What a fine screenshot. The Bunny despatches Fudd with aplomb
Bugs Bunny, eh? It is customary at this juncture to replace words that begin with 'r' with a 'w'. This is obviously just a wubbish gimmick, though. Wollocks...
Steve Bradley
Cartoon characters are wubbish (don't you start!) in videogames, aren't they?

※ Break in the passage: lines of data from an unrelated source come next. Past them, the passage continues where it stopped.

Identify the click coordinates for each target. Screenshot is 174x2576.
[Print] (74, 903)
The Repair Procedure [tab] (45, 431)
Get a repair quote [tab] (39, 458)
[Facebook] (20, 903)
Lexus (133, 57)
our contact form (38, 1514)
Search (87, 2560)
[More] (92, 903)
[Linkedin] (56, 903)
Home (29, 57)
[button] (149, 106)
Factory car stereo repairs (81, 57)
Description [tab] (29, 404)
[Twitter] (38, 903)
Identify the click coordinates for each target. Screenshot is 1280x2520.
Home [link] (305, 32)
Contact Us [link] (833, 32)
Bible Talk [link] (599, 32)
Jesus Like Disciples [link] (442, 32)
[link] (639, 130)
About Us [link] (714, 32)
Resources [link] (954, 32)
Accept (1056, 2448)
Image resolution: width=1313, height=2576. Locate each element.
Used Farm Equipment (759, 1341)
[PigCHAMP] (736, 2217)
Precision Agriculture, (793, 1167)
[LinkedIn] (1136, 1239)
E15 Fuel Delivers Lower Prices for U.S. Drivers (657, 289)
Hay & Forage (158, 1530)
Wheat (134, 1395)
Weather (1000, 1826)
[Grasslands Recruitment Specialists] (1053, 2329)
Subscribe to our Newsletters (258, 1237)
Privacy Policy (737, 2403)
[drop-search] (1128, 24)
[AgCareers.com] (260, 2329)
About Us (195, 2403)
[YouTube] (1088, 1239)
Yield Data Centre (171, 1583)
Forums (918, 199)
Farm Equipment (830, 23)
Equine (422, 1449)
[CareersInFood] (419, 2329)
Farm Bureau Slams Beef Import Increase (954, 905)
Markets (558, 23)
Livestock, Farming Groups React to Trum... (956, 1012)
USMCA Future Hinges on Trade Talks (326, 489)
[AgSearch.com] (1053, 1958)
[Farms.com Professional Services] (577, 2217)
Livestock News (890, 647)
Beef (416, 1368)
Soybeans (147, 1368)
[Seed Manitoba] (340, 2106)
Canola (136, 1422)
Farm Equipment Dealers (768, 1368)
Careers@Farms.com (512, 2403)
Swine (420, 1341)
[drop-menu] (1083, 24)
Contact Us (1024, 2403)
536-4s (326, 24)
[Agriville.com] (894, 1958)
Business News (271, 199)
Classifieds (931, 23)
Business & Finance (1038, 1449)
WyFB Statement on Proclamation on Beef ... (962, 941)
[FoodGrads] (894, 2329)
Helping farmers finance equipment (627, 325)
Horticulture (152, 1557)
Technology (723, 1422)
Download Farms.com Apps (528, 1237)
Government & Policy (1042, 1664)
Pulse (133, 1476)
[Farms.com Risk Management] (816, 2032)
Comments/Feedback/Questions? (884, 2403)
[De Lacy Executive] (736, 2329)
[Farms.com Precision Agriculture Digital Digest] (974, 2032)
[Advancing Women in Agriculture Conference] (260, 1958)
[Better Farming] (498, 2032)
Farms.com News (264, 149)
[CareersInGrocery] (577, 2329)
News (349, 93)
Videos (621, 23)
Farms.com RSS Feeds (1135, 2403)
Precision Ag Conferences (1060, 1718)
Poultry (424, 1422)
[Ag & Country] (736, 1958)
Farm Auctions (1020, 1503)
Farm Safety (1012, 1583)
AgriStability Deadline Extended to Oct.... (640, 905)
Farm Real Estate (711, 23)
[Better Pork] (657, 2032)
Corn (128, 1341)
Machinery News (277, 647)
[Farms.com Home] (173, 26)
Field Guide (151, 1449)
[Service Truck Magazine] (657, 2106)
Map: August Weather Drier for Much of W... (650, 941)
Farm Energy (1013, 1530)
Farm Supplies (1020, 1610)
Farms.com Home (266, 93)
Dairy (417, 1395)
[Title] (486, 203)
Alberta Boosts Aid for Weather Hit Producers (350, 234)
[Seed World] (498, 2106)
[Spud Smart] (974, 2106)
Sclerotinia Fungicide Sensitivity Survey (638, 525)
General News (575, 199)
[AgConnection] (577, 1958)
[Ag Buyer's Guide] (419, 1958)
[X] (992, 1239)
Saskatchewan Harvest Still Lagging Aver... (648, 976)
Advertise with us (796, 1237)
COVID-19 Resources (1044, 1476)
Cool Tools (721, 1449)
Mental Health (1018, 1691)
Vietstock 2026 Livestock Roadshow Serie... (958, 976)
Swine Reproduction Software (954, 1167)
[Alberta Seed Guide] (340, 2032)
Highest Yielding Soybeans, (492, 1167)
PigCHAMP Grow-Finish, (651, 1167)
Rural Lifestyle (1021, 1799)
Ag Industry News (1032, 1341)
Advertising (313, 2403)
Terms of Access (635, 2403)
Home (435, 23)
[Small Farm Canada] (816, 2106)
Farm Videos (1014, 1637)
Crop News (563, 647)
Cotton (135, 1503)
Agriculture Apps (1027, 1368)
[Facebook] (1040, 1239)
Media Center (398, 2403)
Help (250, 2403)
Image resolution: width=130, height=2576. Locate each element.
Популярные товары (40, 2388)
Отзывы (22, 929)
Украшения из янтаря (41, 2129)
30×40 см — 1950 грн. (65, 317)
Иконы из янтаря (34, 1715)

Mickey's Wild Adventure was pretty good (SNES and PlayStation, if memory serves). One of the early levels was in 'old-film-style,' flickery black and white. Nice. Just because it's a licence, doesn't mean it's crap. Johnny Bazookatone was crap. And he was never on the telly, was he? Rayman never had his own series and look at him...
Buck teeth? Big ears?
Yup. Bugs looks just like he does on the old Looney Tunes cartoons. The voice-over isn't quite there but it's passable. The premise reads thus: the Bunny is in possession of a time machine in which he... you guessed it.
Where does he go?
The tried-and-tested selection of themed worlds (think prehistoric, England-in-Merlin's-time, 1930s America - gangsters etc, futuristic) which offer their own idiosyncratic conundrums. Solving them requires a mixture of cunning and dispatching the odd sized-nine to an enemy's backside. Standard fare, really. The Bunny has to collect a plethora of Golden Carrots before he can get back to his time machine and head off somewhere else.
How does he garner the aforementioned orange vegetables?
Some can just be picked up, others require trampolines, tunnel-digging (and heaven knows, gregarious leprid mammals enjoy burrowing), enemy-swatting, rope-climbing - you've seen it all before. Not that it isn't fun, though. It is. You just know you've been here before.